Throughout the material below, count each line in which the word "above" appears, then reply with the count only.

- Data:
▬▬▬
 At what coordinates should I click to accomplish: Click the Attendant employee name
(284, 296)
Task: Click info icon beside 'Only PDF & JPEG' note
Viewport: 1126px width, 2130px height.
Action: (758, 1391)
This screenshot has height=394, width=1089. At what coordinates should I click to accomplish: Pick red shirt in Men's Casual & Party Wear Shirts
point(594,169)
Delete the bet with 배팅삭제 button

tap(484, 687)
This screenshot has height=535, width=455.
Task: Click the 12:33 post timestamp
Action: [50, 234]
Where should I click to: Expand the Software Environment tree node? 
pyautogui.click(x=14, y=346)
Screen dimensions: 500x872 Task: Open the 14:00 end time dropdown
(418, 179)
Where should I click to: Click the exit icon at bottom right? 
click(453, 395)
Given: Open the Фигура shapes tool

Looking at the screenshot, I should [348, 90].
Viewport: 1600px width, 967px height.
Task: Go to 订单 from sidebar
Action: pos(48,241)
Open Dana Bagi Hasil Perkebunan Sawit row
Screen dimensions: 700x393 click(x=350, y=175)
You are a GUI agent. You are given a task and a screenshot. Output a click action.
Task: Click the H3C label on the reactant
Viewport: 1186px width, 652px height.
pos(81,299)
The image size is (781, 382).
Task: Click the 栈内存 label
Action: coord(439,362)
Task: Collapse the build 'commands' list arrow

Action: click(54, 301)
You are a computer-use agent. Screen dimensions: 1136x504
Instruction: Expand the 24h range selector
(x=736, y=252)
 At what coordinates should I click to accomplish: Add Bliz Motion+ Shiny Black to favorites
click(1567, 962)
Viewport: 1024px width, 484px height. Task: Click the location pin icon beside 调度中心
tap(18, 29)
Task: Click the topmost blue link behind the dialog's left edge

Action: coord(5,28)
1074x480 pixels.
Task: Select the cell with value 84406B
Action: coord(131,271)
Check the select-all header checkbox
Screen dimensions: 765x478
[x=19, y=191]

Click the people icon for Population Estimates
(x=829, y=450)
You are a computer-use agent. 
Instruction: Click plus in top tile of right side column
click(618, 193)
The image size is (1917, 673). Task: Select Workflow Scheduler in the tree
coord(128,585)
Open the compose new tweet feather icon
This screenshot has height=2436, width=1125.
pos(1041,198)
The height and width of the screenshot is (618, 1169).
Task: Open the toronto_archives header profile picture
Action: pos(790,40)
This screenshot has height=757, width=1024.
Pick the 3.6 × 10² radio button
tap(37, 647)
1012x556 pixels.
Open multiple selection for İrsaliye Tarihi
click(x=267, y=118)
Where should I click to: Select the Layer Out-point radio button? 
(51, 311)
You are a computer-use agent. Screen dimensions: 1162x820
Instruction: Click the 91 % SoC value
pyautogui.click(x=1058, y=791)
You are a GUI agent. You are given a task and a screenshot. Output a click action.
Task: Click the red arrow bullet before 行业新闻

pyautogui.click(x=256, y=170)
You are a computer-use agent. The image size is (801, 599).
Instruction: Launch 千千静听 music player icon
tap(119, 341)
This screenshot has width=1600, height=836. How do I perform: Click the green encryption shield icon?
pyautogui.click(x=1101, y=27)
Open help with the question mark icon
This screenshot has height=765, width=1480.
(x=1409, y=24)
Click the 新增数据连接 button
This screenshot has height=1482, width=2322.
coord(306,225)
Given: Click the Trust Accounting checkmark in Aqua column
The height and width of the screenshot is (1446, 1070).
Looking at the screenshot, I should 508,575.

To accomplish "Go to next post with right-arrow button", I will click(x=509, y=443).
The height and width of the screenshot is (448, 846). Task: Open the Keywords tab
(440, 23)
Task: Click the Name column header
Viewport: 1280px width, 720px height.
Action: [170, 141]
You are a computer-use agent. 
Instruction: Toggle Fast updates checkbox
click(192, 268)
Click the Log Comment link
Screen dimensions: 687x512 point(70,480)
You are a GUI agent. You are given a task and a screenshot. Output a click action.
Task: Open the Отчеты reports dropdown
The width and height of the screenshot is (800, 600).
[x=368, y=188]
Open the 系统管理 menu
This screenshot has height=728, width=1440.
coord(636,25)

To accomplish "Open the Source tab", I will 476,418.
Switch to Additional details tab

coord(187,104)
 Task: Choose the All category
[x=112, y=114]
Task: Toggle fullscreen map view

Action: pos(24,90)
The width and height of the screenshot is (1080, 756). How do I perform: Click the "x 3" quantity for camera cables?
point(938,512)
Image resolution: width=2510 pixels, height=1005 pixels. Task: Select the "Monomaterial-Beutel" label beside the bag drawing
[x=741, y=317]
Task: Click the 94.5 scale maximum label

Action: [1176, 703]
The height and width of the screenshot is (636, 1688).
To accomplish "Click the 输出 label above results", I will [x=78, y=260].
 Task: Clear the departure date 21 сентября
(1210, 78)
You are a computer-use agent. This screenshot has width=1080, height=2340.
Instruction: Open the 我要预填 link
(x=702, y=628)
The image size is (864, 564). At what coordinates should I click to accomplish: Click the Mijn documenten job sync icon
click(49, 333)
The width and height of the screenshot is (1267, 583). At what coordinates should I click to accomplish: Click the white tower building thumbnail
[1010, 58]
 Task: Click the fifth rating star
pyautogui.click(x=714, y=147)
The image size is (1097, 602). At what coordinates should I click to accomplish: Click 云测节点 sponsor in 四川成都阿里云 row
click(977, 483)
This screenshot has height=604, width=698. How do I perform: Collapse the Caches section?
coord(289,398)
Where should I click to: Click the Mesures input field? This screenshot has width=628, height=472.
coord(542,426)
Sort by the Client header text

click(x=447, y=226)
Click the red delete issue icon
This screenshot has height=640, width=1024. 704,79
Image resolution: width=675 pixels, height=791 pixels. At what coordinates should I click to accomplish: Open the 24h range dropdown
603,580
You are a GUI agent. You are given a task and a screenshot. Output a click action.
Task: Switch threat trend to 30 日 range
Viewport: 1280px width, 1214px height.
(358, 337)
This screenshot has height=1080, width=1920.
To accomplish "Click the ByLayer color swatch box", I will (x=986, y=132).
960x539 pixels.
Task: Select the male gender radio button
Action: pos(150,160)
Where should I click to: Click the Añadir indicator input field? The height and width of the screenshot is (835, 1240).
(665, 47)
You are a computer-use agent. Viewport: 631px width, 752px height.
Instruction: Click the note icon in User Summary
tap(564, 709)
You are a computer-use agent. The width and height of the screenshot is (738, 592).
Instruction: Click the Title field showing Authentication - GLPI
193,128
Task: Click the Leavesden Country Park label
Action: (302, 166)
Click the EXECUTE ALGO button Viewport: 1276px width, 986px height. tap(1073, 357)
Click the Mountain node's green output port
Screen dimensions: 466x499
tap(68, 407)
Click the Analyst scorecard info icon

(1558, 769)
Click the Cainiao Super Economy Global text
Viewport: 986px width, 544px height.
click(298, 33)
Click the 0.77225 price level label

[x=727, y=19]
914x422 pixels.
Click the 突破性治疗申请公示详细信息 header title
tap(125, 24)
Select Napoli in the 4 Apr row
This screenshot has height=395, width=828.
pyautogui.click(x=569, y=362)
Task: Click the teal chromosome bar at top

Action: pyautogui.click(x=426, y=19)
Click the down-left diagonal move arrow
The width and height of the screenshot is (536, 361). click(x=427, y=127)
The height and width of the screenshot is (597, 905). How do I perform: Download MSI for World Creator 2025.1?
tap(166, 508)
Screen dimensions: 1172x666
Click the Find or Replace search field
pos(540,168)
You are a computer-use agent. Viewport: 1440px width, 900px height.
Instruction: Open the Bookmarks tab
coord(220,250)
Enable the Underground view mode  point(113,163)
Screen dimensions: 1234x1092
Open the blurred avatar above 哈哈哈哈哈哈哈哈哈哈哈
▬▬▬
- Completed exercise:
2